**WHAT IS EXPECTED**
Give every entry again, word for word and in full.

# # #

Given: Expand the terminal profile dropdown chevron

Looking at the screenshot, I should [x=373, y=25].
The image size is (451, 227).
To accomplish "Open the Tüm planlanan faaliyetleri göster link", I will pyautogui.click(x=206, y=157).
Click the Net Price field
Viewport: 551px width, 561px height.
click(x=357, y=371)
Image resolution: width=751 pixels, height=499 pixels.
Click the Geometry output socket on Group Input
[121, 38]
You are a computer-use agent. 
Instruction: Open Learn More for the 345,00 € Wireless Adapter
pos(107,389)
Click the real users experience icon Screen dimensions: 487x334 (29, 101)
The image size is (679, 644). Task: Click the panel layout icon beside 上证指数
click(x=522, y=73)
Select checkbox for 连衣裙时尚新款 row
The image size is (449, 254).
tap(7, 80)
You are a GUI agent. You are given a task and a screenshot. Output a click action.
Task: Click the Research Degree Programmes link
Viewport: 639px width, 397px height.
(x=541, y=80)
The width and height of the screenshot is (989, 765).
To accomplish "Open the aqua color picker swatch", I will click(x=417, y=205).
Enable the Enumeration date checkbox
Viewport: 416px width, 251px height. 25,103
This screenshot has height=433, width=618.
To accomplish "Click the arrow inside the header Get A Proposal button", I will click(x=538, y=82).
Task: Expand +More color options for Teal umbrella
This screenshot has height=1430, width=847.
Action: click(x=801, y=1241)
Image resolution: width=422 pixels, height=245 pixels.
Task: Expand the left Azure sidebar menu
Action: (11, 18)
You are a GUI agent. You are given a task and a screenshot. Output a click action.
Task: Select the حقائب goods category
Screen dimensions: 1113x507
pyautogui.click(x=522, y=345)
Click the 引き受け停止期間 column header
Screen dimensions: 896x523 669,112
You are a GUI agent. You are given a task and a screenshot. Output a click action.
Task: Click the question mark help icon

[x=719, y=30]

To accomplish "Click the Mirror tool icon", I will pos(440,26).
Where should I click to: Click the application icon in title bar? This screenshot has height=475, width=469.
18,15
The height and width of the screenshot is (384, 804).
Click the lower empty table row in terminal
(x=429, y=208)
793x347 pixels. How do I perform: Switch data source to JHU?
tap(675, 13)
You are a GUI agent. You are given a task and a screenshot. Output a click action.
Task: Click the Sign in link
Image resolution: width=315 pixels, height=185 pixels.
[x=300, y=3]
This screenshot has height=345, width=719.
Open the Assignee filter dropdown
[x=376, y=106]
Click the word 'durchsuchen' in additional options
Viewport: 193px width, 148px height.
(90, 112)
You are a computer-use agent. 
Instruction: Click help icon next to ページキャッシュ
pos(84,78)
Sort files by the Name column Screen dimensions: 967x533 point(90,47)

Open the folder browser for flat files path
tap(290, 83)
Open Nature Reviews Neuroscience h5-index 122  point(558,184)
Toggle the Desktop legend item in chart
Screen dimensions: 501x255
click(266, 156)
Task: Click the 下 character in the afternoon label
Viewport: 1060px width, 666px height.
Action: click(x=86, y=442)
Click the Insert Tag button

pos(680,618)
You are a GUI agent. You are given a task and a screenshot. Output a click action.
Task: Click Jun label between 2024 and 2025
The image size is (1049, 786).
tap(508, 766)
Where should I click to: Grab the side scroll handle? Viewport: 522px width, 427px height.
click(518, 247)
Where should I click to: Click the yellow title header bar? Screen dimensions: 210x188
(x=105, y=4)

# # #

**RESULT BELOW**
Given: Expand the terminal profile dropdown chevron

Looking at the screenshot, I should [x=373, y=25].
The image size is (451, 227).
To accomplish "Open the Tüm planlanan faaliyetleri göster link", I will pyautogui.click(x=206, y=157).
Click the Net Price field
Viewport: 551px width, 561px height.
click(x=357, y=371)
Image resolution: width=751 pixels, height=499 pixels.
Click the Geometry output socket on Group Input
[121, 38]
You are a computer-use agent. 
Instruction: Open Learn More for the 345,00 € Wireless Adapter
pos(107,389)
Click the real users experience icon Screen dimensions: 487x334 (29, 101)
The image size is (679, 644). Task: Click the panel layout icon beside 上证指数
click(x=522, y=73)
Select checkbox for 连衣裙时尚新款 row
The image size is (449, 254).
tap(7, 80)
You are a GUI agent. You are given a task and a screenshot. Output a click action.
Task: Click the Research Degree Programmes link
Viewport: 639px width, 397px height.
(x=541, y=80)
The width and height of the screenshot is (989, 765).
To accomplish "Open the aqua color picker swatch", I will click(x=417, y=205).
Enable the Enumeration date checkbox
Viewport: 416px width, 251px height. 25,103
This screenshot has height=433, width=618.
To accomplish "Click the arrow inside the header Get A Proposal button", I will click(x=538, y=82).
Task: Expand +More color options for Teal umbrella
This screenshot has height=1430, width=847.
Action: click(x=801, y=1241)
Image resolution: width=422 pixels, height=245 pixels.
Task: Expand the left Azure sidebar menu
Action: (11, 18)
You are a GUI agent. You are given a task and a screenshot. Output a click action.
Task: Select the حقائب goods category
Screen dimensions: 1113x507
pyautogui.click(x=522, y=345)
Click the 引き受け停止期間 column header
Screen dimensions: 896x523 669,112
You are a GUI agent. You are given a task and a screenshot. Output a click action.
Task: Click the question mark help icon

[x=719, y=30]

To accomplish "Click the Mirror tool icon", I will pos(440,26).
Where should I click to: Click the application icon in title bar? This screenshot has height=475, width=469.
18,15
The height and width of the screenshot is (384, 804).
Click the lower empty table row in terminal
(x=429, y=208)
793x347 pixels. How do I perform: Switch data source to JHU?
tap(675, 13)
You are a GUI agent. You are given a task and a screenshot. Output a click action.
Task: Click the Sign in link
Image resolution: width=315 pixels, height=185 pixels.
[x=300, y=3]
This screenshot has height=345, width=719.
Open the Assignee filter dropdown
[x=376, y=106]
Click the word 'durchsuchen' in additional options
Viewport: 193px width, 148px height.
(90, 112)
You are a computer-use agent. 
Instruction: Click help icon next to ページキャッシュ
pos(84,78)
Sort files by the Name column Screen dimensions: 967x533 point(90,47)

Open the folder browser for flat files path
tap(290, 83)
Open Nature Reviews Neuroscience h5-index 122  point(558,184)
Toggle the Desktop legend item in chart
Screen dimensions: 501x255
click(266, 156)
Task: Click the 下 character in the afternoon label
Viewport: 1060px width, 666px height.
Action: click(x=86, y=442)
Click the Insert Tag button

pos(680,618)
You are a GUI agent. You are given a task and a screenshot. Output a click action.
Task: Click Jun label between 2024 and 2025
The image size is (1049, 786).
tap(508, 766)
Where should I click to: Grab the side scroll handle? Viewport: 522px width, 427px height.
click(518, 247)
Where should I click to: Click the yellow title header bar? Screen dimensions: 210x188
(x=105, y=4)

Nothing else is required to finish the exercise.